The second act finds Scarpia in his apartment where Bellanova brings out the deviousness of the Baron, sending Spoletta into a nearby room to torture Cavaradossi within hearing of Tosca until she tells where Angelotti is hiding. News comes back that he killed himself, then more news of Napoleon's victory. Cavaradossi expresses his happiness at this, and is condemned to death. La Spina is very convincing as a man who has suffered a beating. Ladner is equally convincing in her distress at his suffering. The three lead performers prove that opera singers can also act.

Scarpia then agrees to save Cavaradossi with a faked firing squad, if Tosca will give herself to him. She reluctantly accepts his offer and he signs a travel pass for her and Cavaradossi. He then tries to force himself on her, but she stabs him to death.

The third act is atop the Castel Sant'Angelo, with Peter Anton von Verschaffelt's 1753 bronze statue of Michael the Archangel prominently displayed. A shepherd boy is heard singing, Angus Brill Reed on opening night and the 17th, Jack Raft on the other two nights, and Cavaradossi is brought in to face his execution, with Robert England as the Gaoler appearing far too briefly.

Although dead, Scarpia has one more trick to play on Tosca. The firing squad is real. Scarpia's men have found his body and have come for her, but she escapes by jumping to her death. How she does this is a secret that will cost you a ticket to discover.

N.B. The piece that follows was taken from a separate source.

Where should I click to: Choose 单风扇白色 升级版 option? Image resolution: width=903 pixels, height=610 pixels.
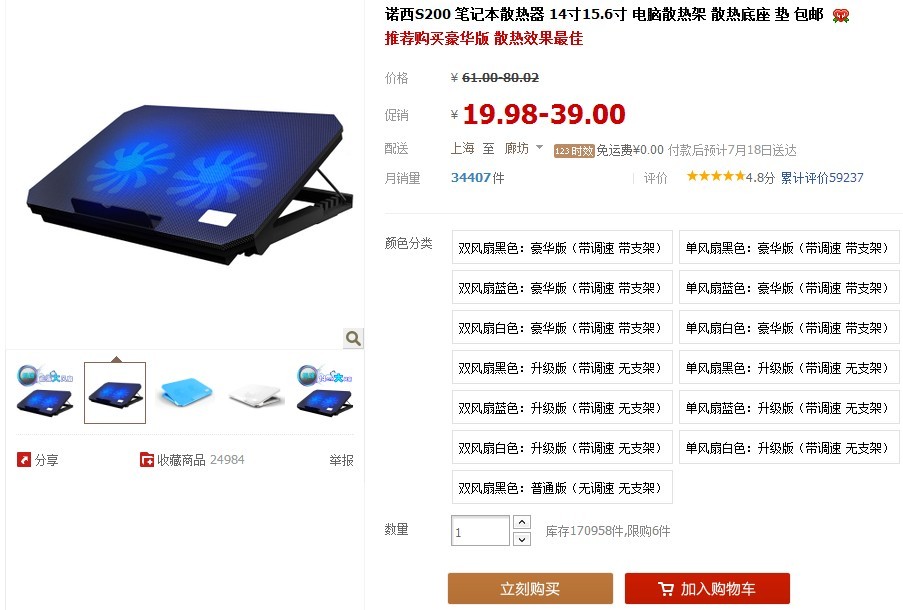point(789,448)
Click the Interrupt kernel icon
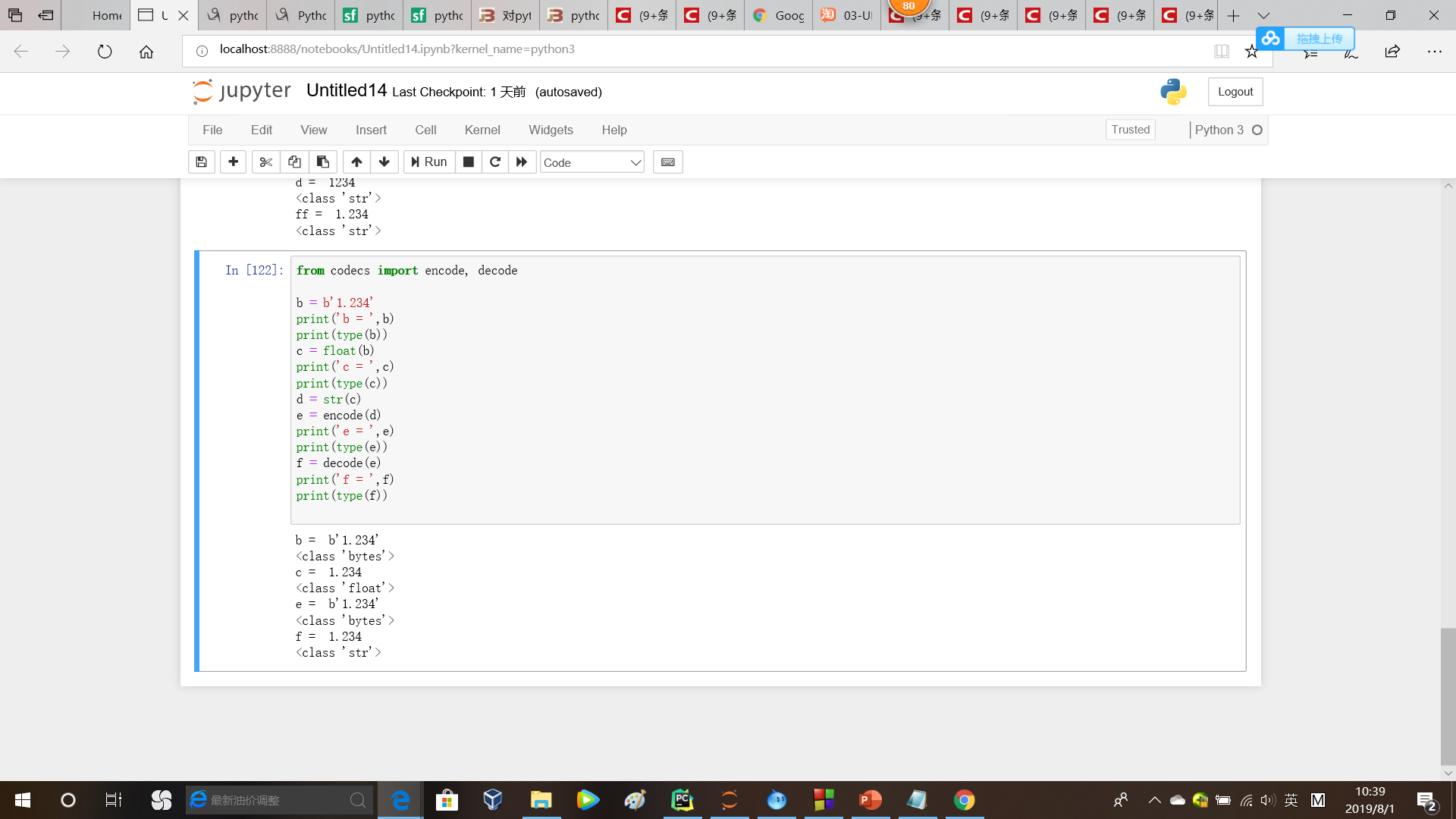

Nicholas Braithwaite and the Adelaide Symphony Orchestra bring out every nuance in Puccini's score, which carries so much of the emotional power in the opera, and they maintained a remarkable balance with the singers. Cath Dadd's direction shows great insight into the characters and their relationships, which is brought out in the performances. Ashley Martin-Davies's sets and costumes are stunning and come to life vividly under the lighting designed by Nigel Levings.

The entire package is a 'must see' for any lover of opera and, if you have never seen one, you might as well start with one of the greatest operas. Tosca has not been performed in Adelaide for a very long time so take this opportunity to attend an exceptional performance while you can.